I think what you intended was:

<Typo word="Alot" find="\b(A|a)lot\b" replace="$1 lot" />
<Typo word="Allot" find="\b(A|a)lot\b" replace="$1llot" />

Then you'd have to run AWB manually (isn't this always how it's run?), and decide which rule to accept: alot --> a lot or alot --> allot. Yes, allot means allocate, as "within the allotted time". This would be safe to add, I think:

<Typo word="Allot_" find="\b(A|a)lot(ted|ting|ments?|tees?)\b" replace="$1llot$2" />

where we add the low-line character (_) to signal that only certain endings are being treated.--BillFlis 17:22, 16 October 2006 (UTC)

[edit] Reconsider

Rich Farmbrough, 19:33 3 October 2006 (GMT).

    • I'm a bit concerned that people—both those who use AWB, and those who see bad edits—forget that this system is semi-automated. In conjunction with the fact that the AWB user is reviewing his edits, I don't see why it is necessary to get rid of a spelling correction rule even if there are very rare exceptions to that rule. I managed not to "correct" Garry Tallent (in another article) once. I'm not pressing for the removal of the spelling error "tallent". –Outriggr § 00:27, 4 October 2006 (UTC)
      • Simply because the stated aim is to have no false positives. "The lofty goal of RETF is to be completely automatic." It is a courtesy to the creator report problems here. Rich Farmbrough, 21:58 7 October 2006 (GMT).

[edit] Two questions

  1. Is "first-hand" really bad? dictionary.com
  2. Comunal->Communal breaks Estadio Comunal de Aixovall, do we care?

Rich Farmbrough, 21:58 7 October 2006 (GMT).
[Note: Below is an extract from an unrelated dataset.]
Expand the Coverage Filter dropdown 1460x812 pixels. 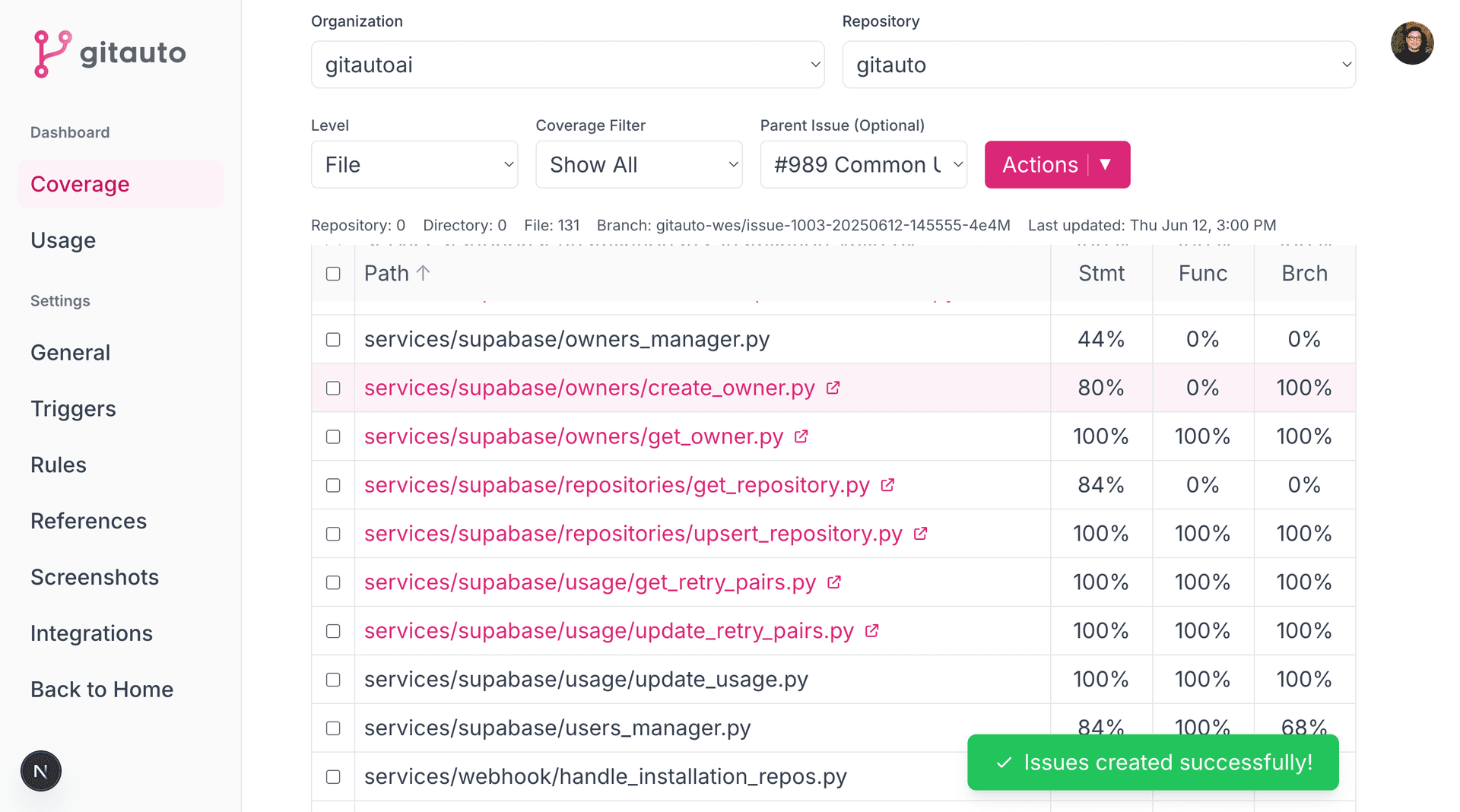[x=639, y=164]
Also, "first hand" can occur together. "I won the first hand."--BillFlis 12:01, 8 October 2006 (UTC)
Actually, "first hand" occurs in Canasta.
Each player is dealt a hand of 11 and a second hand of 13, sometimes referred to as the "hand" and the "foot", respectively. The hand with the lowest bottom card is played first. Once a player plays all cards from his first hand he picks up the second and continues normal play.
It has caused a false positive.Punainen Nörtti 18:15, 25 October 2006 (UTC)

[edit] Countries

I've added entries to convert names of countries to Title Case. My process was:

  • copy list of countries from List of countries
  • process to remove text in () or []
  • process "See * for *" lines
  • change lines with "1, 2" into "2 1" (eg "Congo, Republic of")
  • manually inspect and make special changes (eg Taiwan)
  • add to AutoWikiBrowser/Typos and test
  • remove duplicates that had already been put onto the list
  • remove country names that are also words that can be in lowercase (chad, guinea, jersey)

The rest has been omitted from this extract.